◆ Exercise goal ◆
The data below holds the lines to copy: everything from the line containing "Viewport: 1024px width, 506px height." to the line containing "Given: Click the Form1", both ends included, set down exactly.

◆ Task data ◆

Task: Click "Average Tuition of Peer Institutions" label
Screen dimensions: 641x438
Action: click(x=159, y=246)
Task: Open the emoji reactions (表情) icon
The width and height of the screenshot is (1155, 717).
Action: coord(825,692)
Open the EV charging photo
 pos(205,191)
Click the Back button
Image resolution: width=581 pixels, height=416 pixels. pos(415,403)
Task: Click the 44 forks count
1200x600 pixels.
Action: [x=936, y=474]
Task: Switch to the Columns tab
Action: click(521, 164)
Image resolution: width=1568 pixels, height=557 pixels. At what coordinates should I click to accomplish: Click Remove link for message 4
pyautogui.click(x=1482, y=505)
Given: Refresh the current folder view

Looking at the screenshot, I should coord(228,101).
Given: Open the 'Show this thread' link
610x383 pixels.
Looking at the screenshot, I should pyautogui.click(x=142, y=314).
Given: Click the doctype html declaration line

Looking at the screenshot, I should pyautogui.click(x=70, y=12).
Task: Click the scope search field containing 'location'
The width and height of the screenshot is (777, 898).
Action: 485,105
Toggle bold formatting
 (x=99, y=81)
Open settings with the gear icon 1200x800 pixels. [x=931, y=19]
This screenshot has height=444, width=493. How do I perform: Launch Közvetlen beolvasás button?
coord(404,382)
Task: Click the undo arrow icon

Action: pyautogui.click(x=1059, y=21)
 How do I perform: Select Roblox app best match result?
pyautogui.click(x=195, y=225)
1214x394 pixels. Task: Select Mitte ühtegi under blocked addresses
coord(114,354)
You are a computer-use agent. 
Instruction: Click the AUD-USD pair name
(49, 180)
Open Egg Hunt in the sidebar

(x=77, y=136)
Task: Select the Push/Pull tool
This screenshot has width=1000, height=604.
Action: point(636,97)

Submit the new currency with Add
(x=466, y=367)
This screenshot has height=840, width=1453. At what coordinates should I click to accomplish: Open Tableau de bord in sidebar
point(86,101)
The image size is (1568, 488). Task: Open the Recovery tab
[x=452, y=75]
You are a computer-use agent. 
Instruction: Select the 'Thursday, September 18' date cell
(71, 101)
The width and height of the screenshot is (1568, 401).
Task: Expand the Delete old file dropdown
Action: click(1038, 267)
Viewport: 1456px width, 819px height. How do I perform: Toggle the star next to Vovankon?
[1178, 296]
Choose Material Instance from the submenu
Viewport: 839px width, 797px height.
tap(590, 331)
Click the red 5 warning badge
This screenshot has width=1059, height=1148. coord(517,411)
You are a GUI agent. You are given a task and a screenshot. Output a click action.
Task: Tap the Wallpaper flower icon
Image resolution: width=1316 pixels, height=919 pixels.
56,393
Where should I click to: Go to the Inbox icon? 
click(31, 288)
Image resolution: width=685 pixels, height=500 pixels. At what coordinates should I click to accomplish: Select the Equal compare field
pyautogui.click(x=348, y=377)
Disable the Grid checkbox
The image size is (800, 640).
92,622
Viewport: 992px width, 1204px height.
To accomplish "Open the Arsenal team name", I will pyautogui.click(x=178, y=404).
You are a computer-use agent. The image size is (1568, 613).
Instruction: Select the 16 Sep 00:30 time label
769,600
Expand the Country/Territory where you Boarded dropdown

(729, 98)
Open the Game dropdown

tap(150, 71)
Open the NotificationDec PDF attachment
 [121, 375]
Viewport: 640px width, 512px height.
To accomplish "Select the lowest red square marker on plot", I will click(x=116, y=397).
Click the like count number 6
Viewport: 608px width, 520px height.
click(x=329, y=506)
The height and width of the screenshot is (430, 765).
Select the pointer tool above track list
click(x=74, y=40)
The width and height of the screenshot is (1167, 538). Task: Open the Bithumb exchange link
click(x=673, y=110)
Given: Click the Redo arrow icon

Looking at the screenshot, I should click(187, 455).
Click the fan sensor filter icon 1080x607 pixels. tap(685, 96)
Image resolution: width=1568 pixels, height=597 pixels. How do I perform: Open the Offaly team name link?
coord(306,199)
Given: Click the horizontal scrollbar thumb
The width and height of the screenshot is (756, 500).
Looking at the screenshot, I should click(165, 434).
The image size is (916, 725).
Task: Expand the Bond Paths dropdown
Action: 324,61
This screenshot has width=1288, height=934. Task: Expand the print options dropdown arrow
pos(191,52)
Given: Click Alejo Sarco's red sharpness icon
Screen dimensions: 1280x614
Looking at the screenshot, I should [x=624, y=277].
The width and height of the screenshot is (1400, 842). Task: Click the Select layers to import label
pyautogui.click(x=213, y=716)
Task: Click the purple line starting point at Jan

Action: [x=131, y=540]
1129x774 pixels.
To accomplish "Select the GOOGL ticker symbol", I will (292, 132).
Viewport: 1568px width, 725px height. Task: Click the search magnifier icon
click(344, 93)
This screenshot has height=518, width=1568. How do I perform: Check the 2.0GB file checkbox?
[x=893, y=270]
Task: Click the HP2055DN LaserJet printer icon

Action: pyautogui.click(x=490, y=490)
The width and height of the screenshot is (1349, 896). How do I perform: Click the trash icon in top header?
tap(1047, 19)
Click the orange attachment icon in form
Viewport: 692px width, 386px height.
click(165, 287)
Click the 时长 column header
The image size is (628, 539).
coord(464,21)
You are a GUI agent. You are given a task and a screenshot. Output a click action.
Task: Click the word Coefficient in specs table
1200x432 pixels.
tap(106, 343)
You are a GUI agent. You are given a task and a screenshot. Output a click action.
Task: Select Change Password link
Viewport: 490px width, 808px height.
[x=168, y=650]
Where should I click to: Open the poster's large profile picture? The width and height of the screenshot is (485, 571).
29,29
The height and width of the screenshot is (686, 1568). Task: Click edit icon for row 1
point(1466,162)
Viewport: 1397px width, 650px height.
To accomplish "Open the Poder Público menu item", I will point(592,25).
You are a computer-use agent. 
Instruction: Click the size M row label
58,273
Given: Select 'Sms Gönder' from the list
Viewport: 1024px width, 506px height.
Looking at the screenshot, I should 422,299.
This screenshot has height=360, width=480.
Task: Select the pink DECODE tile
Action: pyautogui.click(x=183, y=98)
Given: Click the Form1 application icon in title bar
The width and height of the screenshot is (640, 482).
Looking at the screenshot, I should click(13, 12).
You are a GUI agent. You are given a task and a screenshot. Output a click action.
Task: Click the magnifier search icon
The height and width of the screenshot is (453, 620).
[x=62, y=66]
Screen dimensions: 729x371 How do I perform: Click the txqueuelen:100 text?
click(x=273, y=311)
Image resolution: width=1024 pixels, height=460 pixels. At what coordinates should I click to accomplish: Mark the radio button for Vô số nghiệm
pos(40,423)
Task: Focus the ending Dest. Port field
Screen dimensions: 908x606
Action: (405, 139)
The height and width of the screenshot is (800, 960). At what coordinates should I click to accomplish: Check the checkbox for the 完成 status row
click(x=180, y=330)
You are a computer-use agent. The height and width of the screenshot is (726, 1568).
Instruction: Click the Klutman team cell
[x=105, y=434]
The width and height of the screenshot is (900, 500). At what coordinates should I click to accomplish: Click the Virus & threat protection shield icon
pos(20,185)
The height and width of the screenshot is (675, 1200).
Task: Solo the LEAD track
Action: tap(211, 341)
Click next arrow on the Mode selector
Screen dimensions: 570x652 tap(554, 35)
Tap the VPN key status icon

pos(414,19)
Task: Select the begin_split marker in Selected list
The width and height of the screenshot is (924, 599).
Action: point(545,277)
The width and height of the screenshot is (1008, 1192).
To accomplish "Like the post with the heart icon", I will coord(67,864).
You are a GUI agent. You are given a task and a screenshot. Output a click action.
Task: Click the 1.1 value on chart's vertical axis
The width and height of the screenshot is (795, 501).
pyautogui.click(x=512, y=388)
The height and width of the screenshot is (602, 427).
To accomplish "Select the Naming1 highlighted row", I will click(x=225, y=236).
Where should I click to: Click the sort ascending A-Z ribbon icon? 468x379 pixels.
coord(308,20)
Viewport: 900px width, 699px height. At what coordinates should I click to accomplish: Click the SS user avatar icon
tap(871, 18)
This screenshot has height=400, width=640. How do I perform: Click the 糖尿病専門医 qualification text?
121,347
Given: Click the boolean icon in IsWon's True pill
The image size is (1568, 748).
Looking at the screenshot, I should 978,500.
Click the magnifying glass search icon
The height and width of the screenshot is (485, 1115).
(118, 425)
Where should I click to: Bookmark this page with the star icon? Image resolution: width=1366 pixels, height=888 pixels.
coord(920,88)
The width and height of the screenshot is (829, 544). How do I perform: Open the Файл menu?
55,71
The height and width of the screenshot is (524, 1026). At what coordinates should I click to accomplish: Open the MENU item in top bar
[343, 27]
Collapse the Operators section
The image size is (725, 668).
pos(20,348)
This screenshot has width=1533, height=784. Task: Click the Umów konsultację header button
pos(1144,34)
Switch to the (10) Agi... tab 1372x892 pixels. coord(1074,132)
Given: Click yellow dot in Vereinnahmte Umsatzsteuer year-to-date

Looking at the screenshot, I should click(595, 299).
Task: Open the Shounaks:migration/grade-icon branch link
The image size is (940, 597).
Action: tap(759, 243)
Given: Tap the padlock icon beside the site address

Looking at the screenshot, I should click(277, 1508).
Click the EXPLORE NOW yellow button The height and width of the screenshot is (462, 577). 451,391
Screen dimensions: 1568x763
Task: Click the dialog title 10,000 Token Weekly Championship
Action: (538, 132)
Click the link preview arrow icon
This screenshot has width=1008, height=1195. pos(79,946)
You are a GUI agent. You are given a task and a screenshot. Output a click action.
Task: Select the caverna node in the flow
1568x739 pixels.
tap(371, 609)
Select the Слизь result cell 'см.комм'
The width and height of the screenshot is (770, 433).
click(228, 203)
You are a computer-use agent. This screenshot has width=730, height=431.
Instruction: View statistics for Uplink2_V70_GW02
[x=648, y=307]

◆ Answer to the problem ◆
Viewport: 1024px width, 506px height.
Looking at the screenshot, I should 422,299.
This screenshot has height=360, width=480.
Task: Select the pink DECODE tile
Action: pyautogui.click(x=183, y=98)
Given: Click the Form1 application icon in title bar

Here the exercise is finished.